Masked Matrix Multiplication for Emergent Sparsity
This addresses performance bottlenecks in transformer models and other AI workloads for hardware designers and practitioners, though it is incremental as it builds on existing matrix multiplication techniques.
The paper tackles the inefficiency of AI workloads with emergent sparsity on dense hardware by developing a masked matrix multiplication system that adapts to runtime sparsity, achieving up to 2 times speedup and 4 times fewer instructions for sparsity levels from 60% to 95% zeros compared to Intel MKL routines.
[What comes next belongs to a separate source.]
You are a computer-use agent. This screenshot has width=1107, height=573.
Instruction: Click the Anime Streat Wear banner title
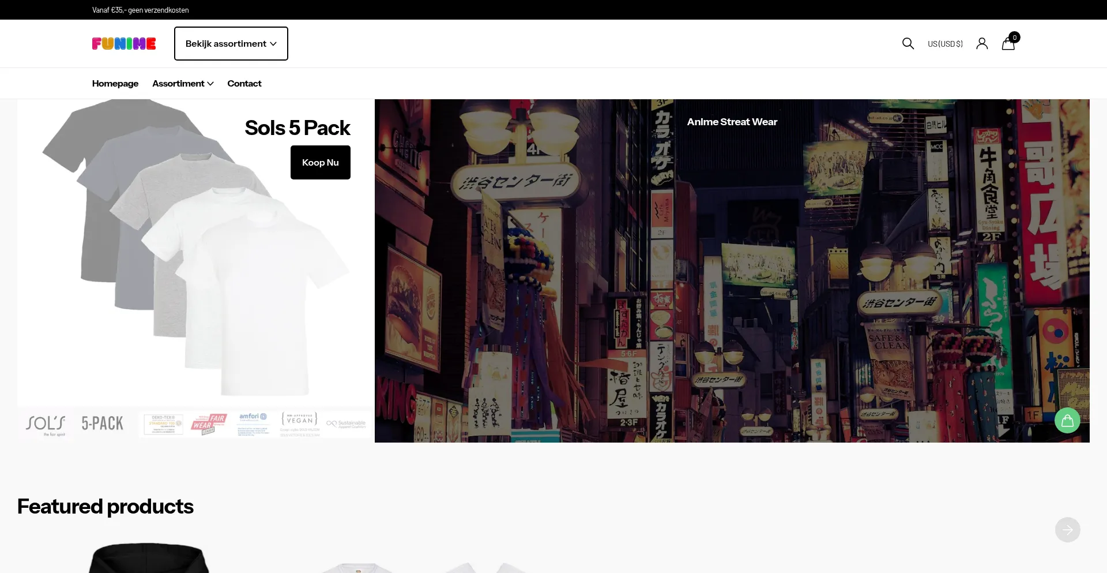(x=732, y=122)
Artificial intelligence workloads, especially transformer models, exhibit emergent sparsity in which computations perform selective sparse access to dense data. The workloads are inefficient on hardware designed for dense computations and do not map well onto sparse data representations. We build a vectorized and parallel matrix-multiplication system A X B = C that eliminates unnecessary computations and avoids branches based on a runtime evaluation of sparsity. We use a combination of dynamic code lookup to adapt to the specific sparsity encoded in the B matrix and preprocessing of sparsity maps of the A and B matrices to compute conditional branches once for the whole computation. For a wide range of sparsity, from 60% to 95% zeros, our implementation performs fewer instructions and increases performance when compared with Intel MKL's dense or sparse matrix multiply routines. Benefits can be as large as 2 times speedup and 4 times fewer instructions.